What 'Due Process' Looks Like in India
Representational image: What 'Due Process' Looks Like in India
For the first 28 years after independence, this original intent largely governed. In A.K. Gopalan v. State of Madras (1950), the Supreme Court held, by a five-to-one majority, that "procedure established by law" meant any procedure formally enacted by a competent legislature, without requiring that procedure to embody the principles of natural justice or substantive fairness. 

Justice Fazal Ali dissented, arguing for a broader, fairness-based interpretation. The majority's view made Article 21 a narrow procedural provision: if Parliament passed a detention law, the detention was lawful regardless of whether the procedure was fair. 

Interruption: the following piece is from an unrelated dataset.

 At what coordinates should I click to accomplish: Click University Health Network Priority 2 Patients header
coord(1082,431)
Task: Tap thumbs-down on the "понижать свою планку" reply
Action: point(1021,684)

It took a passport impoundment case in 1978 to reverse this comprehensively. In Maneka Gandhi v. Union of India (1978), a seven-judge bench held that "procedure established by law" within Article 21 must be "fair, just, and reasonable, not arbitrary, fanciful or oppressive." India had, through judicial interpretation, acquired substantive due process by another name.

What You Need to Know

  • Article 21 of the Indian Constitution provides: "No person shall be deprived of his life or personal liberty except according to procedure established by law" — the word "due process" was deliberately omitted by the Constituent Assembly; the phrase "procedure established by law" was adopted instead.
  • A.K. Gopalan v. State of Madras (1950) — decided by a five-to-one majority — held that "procedure established by law" meant formal legislative enactment; the Gopalan interpretation made preventive detention legally unassailable if procedurally enacted, regardless of whether the procedure was fair; Justice Fazal Ali's dissent argued for natural justice principles to be read into the article.
  • Maneka Gandhi v. Union of India (1978) — decided by a seven-judge bench — overruled Gopalan's restrictive interpretation and held that procedure must be "fair, just and reasonable" and not "arbitrary, fanciful or oppressive"; the judgment linked Articles 14, 19, and 21, establishing that any law restricting liberty must satisfy all three constitutional standards simultaneously.
  • The practical consequences of the Maneka Gandhi transformation are extensive: it has been the basis for the court's recognition of the right to a speedy trial, bail liberalisation, restrictions on handcuffing, the right to legal assistance, the right against solitary confinement, and the right to know the grounds of arrest — none of which were mandated under the Gopalan interpretation.
  • Post-Puttaswamy (2017), due process in India has extended to substantive law as well: not only must the procedure be fair, but the law itself must satisfy tests of legality, legitimate aim, and proportionality — bringing Indian constitutional law close to the American substantive due process standard the Constituent Assembly deliberately rejected.

How It Works in Practice

1. Natural justice as the procedural floor: The Maneka Gandhi judgment incorporated natural justice — particularly audi alteram partem (no person shall be condemned unheard) and the rule against bias — into the procedural requirements of Article 21. Any state action that deprives a person of life or liberty without hearing them violates Article 21, regardless of whether enabling legislation exists. This is the foundational procedural due process requirement in India.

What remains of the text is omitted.